## [TASK GOAL]
Copy exactly the lines from the one containing "Where should I click to: Click the Hostname" through the last line of the records, both included, and nothing more.

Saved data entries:
§ §

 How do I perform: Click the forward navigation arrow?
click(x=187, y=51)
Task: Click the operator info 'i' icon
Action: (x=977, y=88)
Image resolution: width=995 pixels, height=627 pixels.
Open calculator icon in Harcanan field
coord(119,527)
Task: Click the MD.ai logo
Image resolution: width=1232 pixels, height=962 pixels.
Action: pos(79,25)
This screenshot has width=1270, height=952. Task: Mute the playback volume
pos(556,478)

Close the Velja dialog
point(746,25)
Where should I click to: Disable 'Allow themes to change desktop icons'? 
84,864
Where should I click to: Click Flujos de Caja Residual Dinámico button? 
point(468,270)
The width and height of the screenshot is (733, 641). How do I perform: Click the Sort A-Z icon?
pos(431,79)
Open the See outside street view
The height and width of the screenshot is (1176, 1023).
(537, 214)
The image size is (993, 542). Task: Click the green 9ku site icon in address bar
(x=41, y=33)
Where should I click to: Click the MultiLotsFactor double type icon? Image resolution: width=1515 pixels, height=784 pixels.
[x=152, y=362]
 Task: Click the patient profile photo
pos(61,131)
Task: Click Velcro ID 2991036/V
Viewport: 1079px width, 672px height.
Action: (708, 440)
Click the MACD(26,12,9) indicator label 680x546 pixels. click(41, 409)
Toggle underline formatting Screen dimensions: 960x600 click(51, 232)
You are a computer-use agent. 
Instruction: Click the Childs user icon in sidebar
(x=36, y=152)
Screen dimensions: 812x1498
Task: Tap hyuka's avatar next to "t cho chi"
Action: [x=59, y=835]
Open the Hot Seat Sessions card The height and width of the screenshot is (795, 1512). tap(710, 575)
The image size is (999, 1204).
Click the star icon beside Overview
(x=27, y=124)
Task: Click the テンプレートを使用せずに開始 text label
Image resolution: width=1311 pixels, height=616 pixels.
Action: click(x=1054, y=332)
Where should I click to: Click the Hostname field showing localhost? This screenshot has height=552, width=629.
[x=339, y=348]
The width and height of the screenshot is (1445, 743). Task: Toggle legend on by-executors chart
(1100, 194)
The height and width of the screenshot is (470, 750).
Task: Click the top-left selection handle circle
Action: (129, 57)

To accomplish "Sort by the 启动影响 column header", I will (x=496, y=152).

§ §

## [ANSWER SECTION]
Where should I click to: Click the Hostname field showing localhost? This screenshot has height=552, width=629.
[x=339, y=348]
The width and height of the screenshot is (1445, 743). Task: Toggle legend on by-executors chart
(1100, 194)
The height and width of the screenshot is (470, 750).
Task: Click the top-left selection handle circle
Action: (129, 57)

To accomplish "Sort by the 启动影响 column header", I will (x=496, y=152).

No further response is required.